TO DO —
Go through the data and report each line that holds the string "computer".

=-=-=-=-=

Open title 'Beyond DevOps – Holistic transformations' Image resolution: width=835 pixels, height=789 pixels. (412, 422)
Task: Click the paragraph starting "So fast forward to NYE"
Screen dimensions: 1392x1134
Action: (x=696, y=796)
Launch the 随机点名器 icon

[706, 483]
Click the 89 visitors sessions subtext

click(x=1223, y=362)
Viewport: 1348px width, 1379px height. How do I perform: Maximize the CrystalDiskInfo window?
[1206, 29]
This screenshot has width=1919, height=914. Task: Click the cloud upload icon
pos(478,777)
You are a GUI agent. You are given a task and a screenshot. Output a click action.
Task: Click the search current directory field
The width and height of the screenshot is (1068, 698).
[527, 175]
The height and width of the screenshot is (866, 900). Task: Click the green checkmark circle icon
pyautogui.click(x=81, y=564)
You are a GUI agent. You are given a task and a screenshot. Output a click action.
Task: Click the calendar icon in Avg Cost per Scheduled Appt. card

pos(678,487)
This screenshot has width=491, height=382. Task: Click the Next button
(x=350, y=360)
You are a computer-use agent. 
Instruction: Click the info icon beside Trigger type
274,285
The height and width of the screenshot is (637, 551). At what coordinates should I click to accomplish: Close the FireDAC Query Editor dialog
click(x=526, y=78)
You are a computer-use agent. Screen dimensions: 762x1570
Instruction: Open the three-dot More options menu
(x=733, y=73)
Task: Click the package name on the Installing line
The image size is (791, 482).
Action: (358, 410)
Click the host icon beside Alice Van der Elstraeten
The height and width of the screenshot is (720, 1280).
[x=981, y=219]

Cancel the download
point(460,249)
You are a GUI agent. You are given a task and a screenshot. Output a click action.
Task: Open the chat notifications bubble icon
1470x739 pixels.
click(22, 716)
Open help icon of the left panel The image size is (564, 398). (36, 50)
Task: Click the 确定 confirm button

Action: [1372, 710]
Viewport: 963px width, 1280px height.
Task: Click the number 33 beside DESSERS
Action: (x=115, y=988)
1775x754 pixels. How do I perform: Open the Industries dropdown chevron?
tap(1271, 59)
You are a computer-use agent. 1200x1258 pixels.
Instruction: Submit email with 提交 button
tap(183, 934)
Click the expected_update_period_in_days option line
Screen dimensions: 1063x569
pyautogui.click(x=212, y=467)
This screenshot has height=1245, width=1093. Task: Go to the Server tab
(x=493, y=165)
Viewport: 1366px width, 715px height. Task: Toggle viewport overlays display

=-=-=-=-=

SOLUTION TO THIS EXERCISE —
You are a computer-use agent. 
You are a computer-use agent. Screen dimensions: 762x1570
You are a computer-use agent. 1200x1258 pixels.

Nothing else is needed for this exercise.